If centers is a matrix, its rows are taken as the initial cluster
centers. If centers is an integer, centers rows of
x are randomly chosen as initial values.
The algorithm stops when the maximum number of iterations (given by
iter.max) is reached, or when the algorithm is unable to reduce
the current value val of the objective function by
reltol * (abs(val) * reltol) at a step. The relative
convergence tolerance reltol can be specified as the
reltol component of the list of control parameters, and
defaults to sqrt(.Machine$double.eps).
If verbose is TRUE, each iteration displays its number
and the value of the objective function.
If method is "cmeans", then we have the c-means
fuzzy clustering method, see for example Bezdek (1981). If
"ufcl", we have the On-line Update (Unsupervised Fuzzy
Competitive Learning) method due to Chung and Lee (1992), see also Pal
et al (1996). This method works by performing an update directly
after each input signal (i.e., for each single observation).
The parameters m defines the degree of fuzzification. It is
defined for real values greater than 1 and the bigger it is the more
fuzzy the membership values of the clustered data points are.
Value
An object of class "fclust" which is a list with components:
centers
the final cluster centers.
size
the number of data points in each cluster of the closest
hard clustering.
cluster
a vector of integers containing the indices of the
clusters where the data points are assigned to for the closest hard
clustering, as obtained by assigning points to the (first) class with
maximal membership.
iter
the number of iterations performed.
membership
a matrix with the membership values of the data points
to the clusters.
withinerror
the value of the objective function.
call
the call used to create the object.
Author(s)
Evgenia Dimitriadou and Kurt Hornik
References
J. C. Bezdek (1981).
Pattern recognition with fuzzy objective function algorithms.
New York: Plenum.
Fu Lai Chung and Tong Lee (1992).
Fuzzy competitive learning.
Neural Networks, 7(3), 539–551.
Nikhil R. Pal, James C. Bezdek, and Richard J. Hathaway (1996).
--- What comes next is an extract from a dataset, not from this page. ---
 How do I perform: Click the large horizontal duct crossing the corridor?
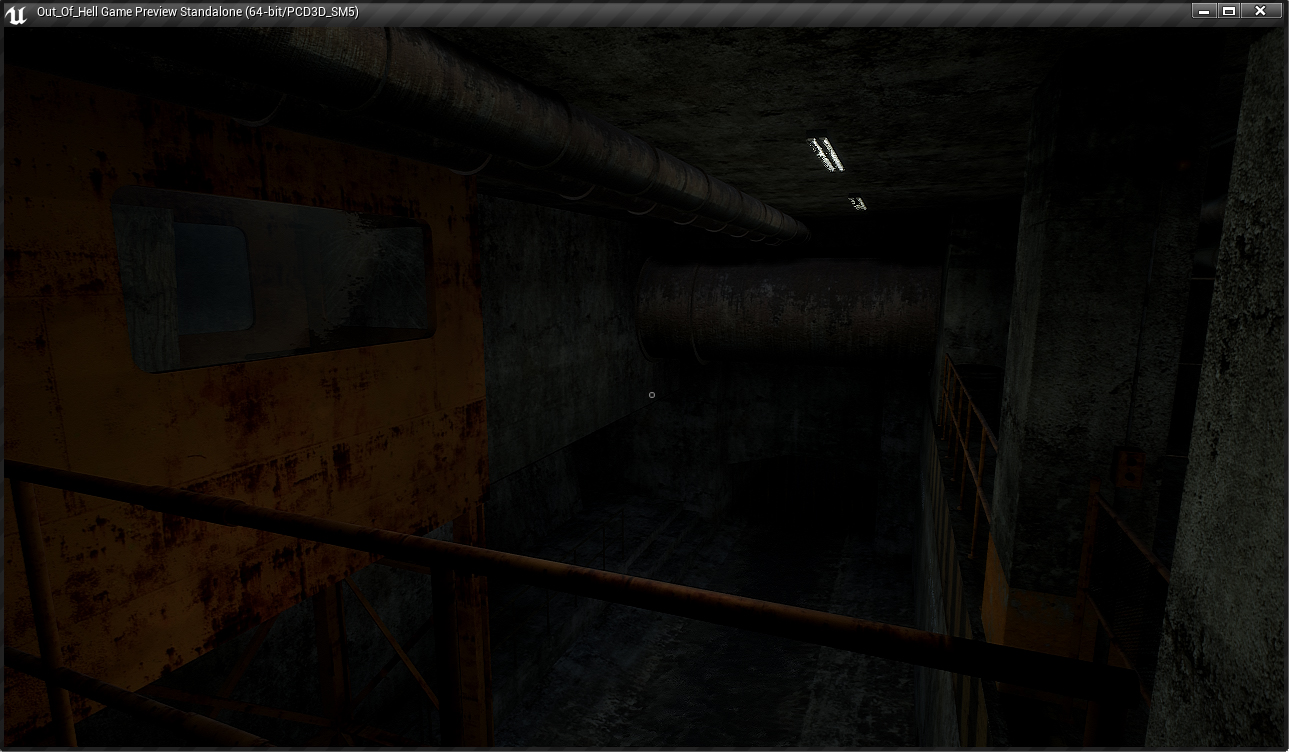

Sequential competitive learning and the fuzzy c-means clustering
algorithms.
Neural Networks, 9(5), 787–796.
Examples
# a 2-dimensional example
x<-rbind(matrix(rnorm(100,sd=0.3),ncol=2),
matrix(rnorm(100,mean=1,sd=0.3),ncol=2))
cl<-cmeans(x,2,20,verbose=TRUE,method="cmeans",m=2)
print(cl)
# a 3-dimensional example
x<-rbind(matrix(rnorm(150,sd=0.3),ncol=3),
matrix(rnorm(150,mean=1,sd=0.3),ncol=3),
matrix(rnorm(150,mean=2,sd=0.3),ncol=3))
cl<-cmeans(x,6,20,verbose=TRUE,method="cmeans")
print(cl)